-– Чудушко, детка… Ты куда спряталась, дочушка, давай-ка домой, помоги папке. Гостья у нас. Алееенушка…
Голос отца был ласковым, впрочем Аленка никогда и не слышала его другим, сколько она себя помнила, добрее ее папы не было на свете. Но она этим и пользовалась, на нее находило иногда упрямство – нет и все! Вот и сейчас, услышав голос отца, она соскользнула с нагретого солнцем камня, наполовину утонувшего в теплой воде залива, тихонько, стараясь не шлепать босыми ногами пробралась к берегу, ящеркой шмыгнула было к иве, опустившей до самого песка свои грустные ветви, решив спрятаться под ее шатром, но не успела. Отец, как медведь, прохрустел сухими ветками в терновых зарослях, и высунул седоватую бороду, а потом вылез весь, сердито шевеля косматыми бровями.
– Здесь опять, озорница! Вечор тебе наказывал не ходить одной на реку, а ты прям в воду. Вот, теля бестолковая, неровен час соскользнешь, да в быстрину, а там омуты. Я что тогда делать-то буду? Алена! Поди сюда!
Аленушка неохотно раздвинула ветви, вышла на песок, сморщила конопатый носик, но к отцу пошла, послушалась.
– Я, батя, в воду-то не лезу. Я на камушке грелась. Там знаешь, как рыбки вертятся, прямо карусель, как на базаре. Смешно!
Алексей, кряхтя (уж очень болели кости сегодня, не иначе на дождик, вон оно небо, как насупонилось, аж черно за рекой) подошел к дочери, собрал рассыпавшиеся по худеньким плечам густые пшеничные пряди, покачал головой.
– Опять волосья распустила, балованная стала. Лента где твоя? По деревне пойдешь так, бабы потом языки стешут. Дай, повяжу.

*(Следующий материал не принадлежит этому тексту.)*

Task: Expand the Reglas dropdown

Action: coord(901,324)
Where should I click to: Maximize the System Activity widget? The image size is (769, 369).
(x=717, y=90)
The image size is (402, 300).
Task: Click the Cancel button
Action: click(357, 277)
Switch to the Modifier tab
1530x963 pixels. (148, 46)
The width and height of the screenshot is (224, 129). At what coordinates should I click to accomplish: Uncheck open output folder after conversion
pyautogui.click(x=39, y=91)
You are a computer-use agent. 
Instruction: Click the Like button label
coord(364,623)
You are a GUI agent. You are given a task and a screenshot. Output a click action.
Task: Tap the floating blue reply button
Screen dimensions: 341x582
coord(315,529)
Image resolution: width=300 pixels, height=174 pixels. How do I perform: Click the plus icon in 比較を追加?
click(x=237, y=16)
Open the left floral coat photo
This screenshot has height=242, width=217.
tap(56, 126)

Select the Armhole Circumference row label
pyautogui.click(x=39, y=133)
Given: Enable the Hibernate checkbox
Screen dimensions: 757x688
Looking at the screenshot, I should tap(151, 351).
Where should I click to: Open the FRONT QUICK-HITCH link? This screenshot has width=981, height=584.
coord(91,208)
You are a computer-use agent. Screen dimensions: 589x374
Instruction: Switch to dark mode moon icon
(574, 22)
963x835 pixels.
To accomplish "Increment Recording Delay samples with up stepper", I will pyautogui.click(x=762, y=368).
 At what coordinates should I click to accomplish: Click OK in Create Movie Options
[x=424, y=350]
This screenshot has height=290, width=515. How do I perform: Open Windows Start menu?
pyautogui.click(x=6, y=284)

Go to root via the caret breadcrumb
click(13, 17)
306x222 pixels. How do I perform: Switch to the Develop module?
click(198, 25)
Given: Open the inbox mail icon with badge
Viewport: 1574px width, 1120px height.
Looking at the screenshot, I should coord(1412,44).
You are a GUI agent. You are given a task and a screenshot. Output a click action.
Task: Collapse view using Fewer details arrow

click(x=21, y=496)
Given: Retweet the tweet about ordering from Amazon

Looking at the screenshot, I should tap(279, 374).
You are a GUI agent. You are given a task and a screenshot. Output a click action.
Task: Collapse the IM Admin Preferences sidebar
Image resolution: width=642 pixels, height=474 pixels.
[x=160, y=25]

Аленка вытащила ленту из карманчика сарафана, терпеливо ждала, пока отец заплетет ей косу, и мечтала. Она сегодня снова представляла себя русалкой. Хорошо, успела из волос кувшинку вытащить, да бросить в воду, а то батя бы отругал – уж очень он не любил эту игру. Ругал за нее. “Нечисть это, дочушка, русалки твои”, – говорил, – “А ты должна Бога чтить. Нехорошо”.
Аленка мать не помнила. Ей казалось, что они всегда с батяней вдвоем жили, никого другого в их хате отродясь не было. Правда, приезжала пару раз бабушка – худющая, высокая, злющая, настоящая оса с длинным острым носом-жалом, в чудно намотанном платке на некрасивой голове, их под которого торчали черные, аж угольные волосы без единой седой искорки. Она вглядывалась в Аленку острым немигающим взглядом, крутила её, мяла, шипела бате.
– Ты глянь, дурень. Я черная, отец твой, как цыган, да и ты в нас удался, смоляной. А она белесая, да еще с рыжиной. Как бы не твоя.
Аленка не понимала, как это она могла быть не батянина. А чья же? Он что, ее у чужих забрал, присвоил, как тетка Катерина чужого козленка, которого нашла в посадках? Глупость какая! Аленка даже помнила, как батя качал ее в кроватке. Всегда она была с ним. Так что пусть бабка не говорит, чего не понимает.
И лишь раз, копаясь в батином чемоданчике, который он запрятал на чердаке, она вдруг усомнилась, что больше с ними никогда и никого не было. Потому что с маленькой фотографии в резной деревянной рамочке, заботливо замотанной в тряпицу, на нее смотрела большеглазая женщина с косой, перекинутой на высокую грудь. У нее также вились кудряшки вокруг лица, как у Аленки, и даже на этой мутной фотографии было видно, какие густые и светлые у нее волосы. И смотрела она так на Аленку, что у нее защипало в носу – нежно, ласково, как будто хотела поцеловать. И Аленке тоже вдруг этого захотелось. И, не удержавшись, она коснулась фотографии губами, и ей показалось, что кто-то сзади подошел, положил теплую ладошку на ее темечко, погладил нежно, приласкал. А в старом пыльном зеркале, прислоненном к темным доскам чердачной стены, мелькнули большие серые глаза, они смотрели ласково, с любовью. Аленка обернулась – но никого не было, лишь легкий сквознячок, прорвавшись сквозь щели, озорно шевелил сухие листики прошлогодних березовых веников.